### EXERCISE REQUIREMENTS:
Rewrite the items from the line containing "You are a computer-use" through the end of the items, requests included, multiplying every coordinate in the answers by 1.75 and rounding to whole numbers, with halves rounded up. Give only those lines and leave the pictures out.

-------- INPUT ROWS

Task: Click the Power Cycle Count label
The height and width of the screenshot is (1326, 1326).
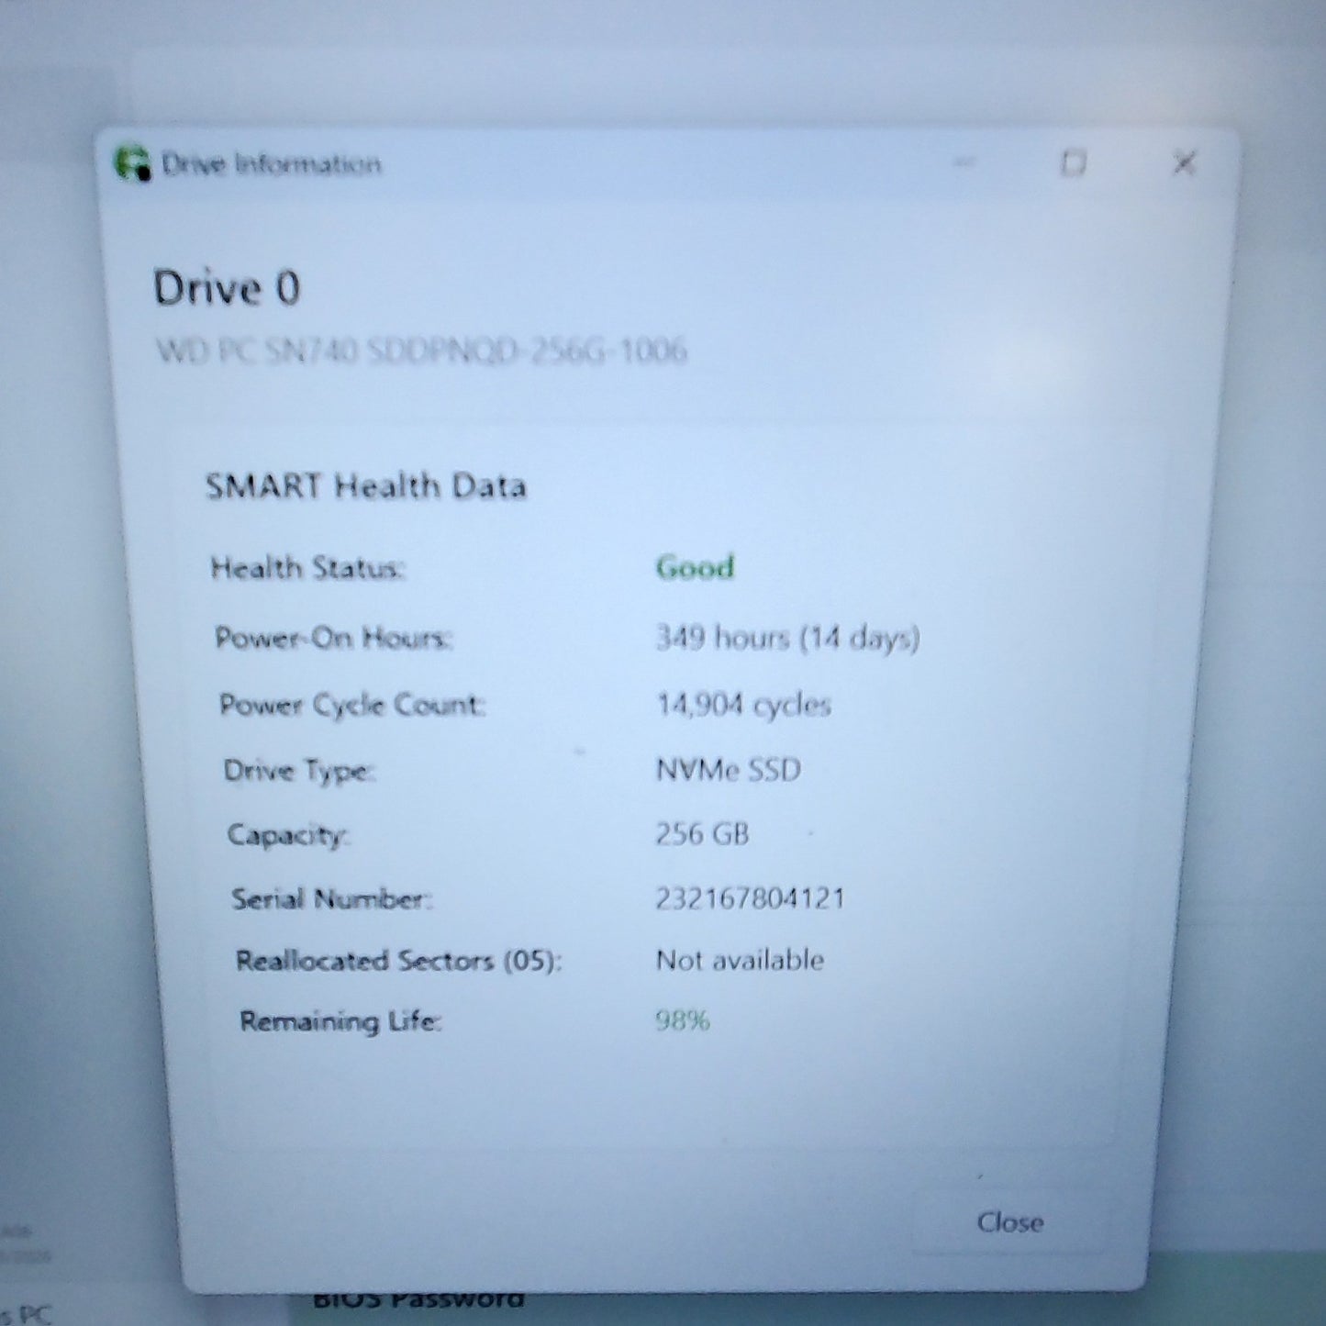Action: pyautogui.click(x=352, y=705)
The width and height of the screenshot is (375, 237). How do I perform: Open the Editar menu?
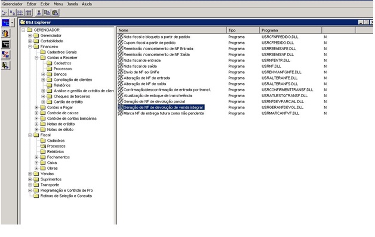point(31,4)
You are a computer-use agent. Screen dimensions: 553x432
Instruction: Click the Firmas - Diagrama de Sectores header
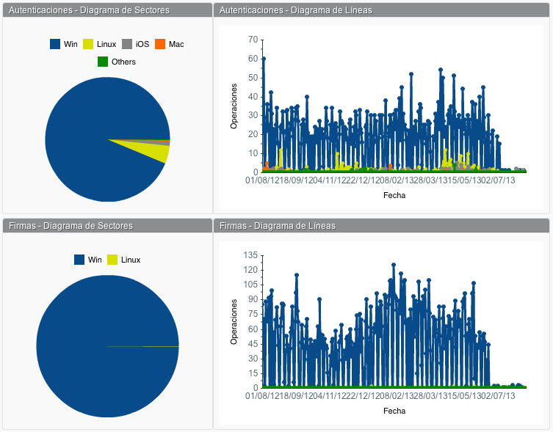tap(71, 226)
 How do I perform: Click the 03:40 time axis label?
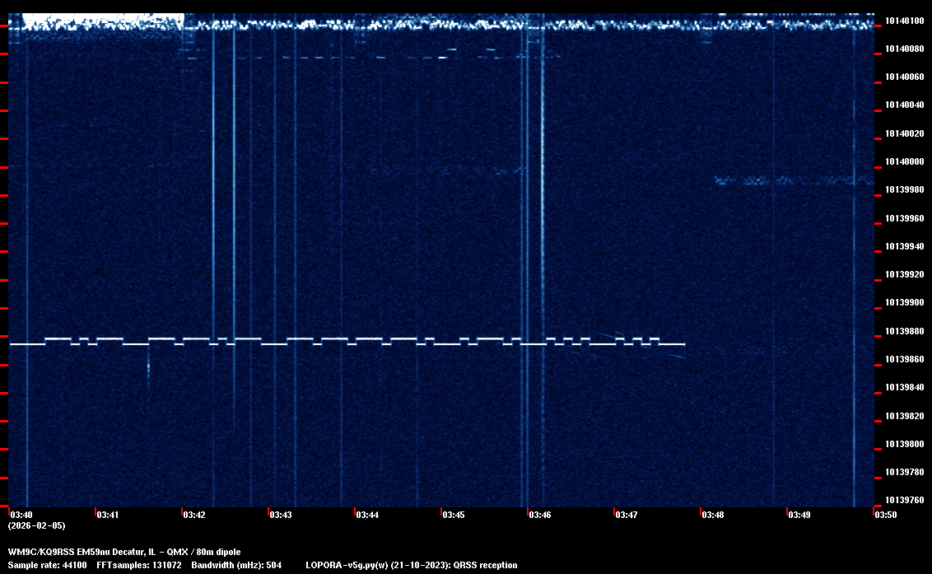[21, 515]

----------------

### WRITTEN ANSWER:
You are a computer-use agent. Screen dimensions: 553x432
Instruction: Click the Firmas - Diagrama de Sectores header
tap(124, 396)
 How do I perform: Click the 03:40 time axis label?
[37, 901]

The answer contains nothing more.